▶ [Exercise]:
Write the records out once more, exactly as they appear below.

▶ [Source records]:
****************

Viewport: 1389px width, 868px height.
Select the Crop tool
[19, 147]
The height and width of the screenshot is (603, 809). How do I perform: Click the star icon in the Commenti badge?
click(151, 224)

****************

▶ [Output of the exercise]:
Viewport: 1389px width, 868px height.
Select the Crop tool
[19, 147]
The height and width of the screenshot is (603, 809). How do I perform: Click the star icon in the Commenti badge?
click(151, 224)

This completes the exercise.